→ **WHAT IS NEEDED**
Whenever a line in the data contains "computer", show that line.

START RECORDS FOR THE EXERCISE

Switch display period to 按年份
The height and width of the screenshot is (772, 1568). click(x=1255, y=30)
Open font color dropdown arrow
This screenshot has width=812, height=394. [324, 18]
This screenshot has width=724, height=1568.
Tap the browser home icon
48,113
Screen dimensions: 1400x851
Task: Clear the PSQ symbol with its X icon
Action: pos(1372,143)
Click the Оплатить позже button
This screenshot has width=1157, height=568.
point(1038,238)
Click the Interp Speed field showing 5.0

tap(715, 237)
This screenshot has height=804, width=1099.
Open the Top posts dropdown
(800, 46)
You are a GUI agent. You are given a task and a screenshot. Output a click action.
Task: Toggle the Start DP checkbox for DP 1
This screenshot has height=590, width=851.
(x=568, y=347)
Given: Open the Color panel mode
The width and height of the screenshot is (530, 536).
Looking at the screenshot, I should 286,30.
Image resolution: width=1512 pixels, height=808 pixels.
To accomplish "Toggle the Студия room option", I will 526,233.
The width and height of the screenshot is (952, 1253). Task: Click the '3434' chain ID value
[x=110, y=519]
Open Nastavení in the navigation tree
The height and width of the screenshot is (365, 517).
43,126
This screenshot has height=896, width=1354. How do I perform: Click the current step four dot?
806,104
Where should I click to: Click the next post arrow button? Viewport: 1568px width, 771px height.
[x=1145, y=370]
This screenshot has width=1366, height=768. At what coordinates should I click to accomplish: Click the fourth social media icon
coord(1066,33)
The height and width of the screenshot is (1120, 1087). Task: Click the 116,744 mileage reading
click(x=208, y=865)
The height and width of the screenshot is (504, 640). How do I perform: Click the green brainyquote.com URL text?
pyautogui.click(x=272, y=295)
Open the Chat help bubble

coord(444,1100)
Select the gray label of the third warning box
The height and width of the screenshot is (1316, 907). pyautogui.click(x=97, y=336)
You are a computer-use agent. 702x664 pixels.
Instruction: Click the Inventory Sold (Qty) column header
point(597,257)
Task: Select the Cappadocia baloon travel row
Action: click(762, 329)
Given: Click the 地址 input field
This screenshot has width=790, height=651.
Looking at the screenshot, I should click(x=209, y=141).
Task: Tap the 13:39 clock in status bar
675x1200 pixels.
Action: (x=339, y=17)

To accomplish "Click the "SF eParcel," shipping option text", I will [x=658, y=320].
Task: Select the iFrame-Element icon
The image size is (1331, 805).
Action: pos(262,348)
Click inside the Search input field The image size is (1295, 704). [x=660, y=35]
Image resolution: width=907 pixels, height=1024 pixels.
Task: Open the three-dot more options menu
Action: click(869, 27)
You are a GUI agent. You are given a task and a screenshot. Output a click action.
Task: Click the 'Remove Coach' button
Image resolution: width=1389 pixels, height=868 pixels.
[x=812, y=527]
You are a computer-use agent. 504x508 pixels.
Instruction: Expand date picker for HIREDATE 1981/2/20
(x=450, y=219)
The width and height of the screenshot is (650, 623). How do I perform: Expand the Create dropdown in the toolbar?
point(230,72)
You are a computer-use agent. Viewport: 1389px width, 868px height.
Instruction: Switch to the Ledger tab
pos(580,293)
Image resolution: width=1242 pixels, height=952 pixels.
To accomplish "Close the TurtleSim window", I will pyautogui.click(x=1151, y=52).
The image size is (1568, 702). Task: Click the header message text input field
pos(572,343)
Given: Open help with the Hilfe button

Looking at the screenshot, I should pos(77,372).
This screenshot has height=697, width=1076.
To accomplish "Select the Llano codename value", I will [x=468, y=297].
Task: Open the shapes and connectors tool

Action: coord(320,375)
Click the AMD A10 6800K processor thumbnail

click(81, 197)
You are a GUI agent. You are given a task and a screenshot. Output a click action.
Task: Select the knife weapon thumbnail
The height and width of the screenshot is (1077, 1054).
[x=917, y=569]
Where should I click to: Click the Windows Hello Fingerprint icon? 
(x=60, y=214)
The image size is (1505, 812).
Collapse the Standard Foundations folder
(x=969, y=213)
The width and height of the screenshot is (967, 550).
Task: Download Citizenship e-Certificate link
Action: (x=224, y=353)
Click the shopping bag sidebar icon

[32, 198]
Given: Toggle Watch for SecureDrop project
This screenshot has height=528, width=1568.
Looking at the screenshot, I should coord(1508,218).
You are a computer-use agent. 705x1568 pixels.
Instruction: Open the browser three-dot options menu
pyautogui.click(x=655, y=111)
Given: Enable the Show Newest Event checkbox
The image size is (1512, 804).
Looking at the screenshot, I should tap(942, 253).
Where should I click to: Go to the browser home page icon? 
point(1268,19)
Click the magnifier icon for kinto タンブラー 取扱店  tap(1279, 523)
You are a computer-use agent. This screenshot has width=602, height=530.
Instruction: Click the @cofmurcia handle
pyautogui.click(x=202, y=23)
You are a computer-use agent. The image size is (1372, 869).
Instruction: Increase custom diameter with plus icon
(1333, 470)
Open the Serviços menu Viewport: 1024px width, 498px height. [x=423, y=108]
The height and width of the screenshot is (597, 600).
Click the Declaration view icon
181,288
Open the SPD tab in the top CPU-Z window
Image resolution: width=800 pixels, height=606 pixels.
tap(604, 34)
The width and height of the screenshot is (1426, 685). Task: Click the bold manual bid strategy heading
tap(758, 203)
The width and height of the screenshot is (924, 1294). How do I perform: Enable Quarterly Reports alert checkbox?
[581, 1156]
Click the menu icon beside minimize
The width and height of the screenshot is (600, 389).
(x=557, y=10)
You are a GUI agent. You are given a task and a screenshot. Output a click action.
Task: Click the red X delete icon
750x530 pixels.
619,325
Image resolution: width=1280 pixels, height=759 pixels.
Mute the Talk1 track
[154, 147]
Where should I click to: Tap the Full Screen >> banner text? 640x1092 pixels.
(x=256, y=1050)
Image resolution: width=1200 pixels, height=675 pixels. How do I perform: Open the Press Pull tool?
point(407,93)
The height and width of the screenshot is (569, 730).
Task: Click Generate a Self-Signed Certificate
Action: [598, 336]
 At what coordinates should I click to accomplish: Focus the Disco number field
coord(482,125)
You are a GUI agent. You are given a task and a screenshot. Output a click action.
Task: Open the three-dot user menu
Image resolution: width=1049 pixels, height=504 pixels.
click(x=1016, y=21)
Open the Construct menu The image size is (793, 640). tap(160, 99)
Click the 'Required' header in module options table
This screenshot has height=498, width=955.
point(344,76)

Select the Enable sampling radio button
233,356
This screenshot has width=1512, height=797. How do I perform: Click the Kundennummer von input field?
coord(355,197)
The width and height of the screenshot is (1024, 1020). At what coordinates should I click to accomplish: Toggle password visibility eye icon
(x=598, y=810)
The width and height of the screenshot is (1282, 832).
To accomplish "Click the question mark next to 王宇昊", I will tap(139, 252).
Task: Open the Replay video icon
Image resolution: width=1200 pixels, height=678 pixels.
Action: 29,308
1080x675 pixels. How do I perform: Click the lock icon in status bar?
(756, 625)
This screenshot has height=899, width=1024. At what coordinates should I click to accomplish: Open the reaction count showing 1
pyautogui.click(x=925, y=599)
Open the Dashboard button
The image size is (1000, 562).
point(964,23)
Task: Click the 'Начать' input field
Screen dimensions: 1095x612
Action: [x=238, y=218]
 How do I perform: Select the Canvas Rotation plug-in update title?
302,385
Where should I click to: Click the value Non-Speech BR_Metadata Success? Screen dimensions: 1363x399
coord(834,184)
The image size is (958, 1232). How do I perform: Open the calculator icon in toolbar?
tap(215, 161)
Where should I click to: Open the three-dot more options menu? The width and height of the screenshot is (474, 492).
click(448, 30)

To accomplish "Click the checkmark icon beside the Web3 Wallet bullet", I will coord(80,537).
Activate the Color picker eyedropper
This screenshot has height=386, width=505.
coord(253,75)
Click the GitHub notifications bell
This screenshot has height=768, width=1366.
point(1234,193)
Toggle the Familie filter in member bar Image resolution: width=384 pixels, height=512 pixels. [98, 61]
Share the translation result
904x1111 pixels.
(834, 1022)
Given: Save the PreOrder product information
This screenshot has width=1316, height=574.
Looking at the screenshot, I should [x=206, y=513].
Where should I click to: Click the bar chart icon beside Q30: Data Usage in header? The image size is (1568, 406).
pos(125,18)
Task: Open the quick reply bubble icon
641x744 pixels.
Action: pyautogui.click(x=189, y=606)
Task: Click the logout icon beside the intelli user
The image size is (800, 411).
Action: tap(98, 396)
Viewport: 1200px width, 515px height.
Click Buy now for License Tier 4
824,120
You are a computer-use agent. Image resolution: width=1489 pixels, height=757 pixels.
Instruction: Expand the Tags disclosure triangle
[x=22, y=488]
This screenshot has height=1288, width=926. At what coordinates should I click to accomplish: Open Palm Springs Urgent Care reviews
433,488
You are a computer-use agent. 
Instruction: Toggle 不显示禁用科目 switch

END RECORDS FOR THE EXERCISE

→ **REPLY**
You are a computer-use agent. 702x664 pixels.
You are a computer-use agent. 504x508 pixels.
You are a computer-use agent. Viewport: 1389px width, 868px height.
You are a computer-use agent. 705x1568 pixels.
You are a computer-use agent. This screenshot has width=602, height=530.
You are a computer-use agent. The image size is (1372, 869).
You are a computer-use agent. Image resolution: width=1489 pixels, height=757 pixels.
You are a computer-use agent. 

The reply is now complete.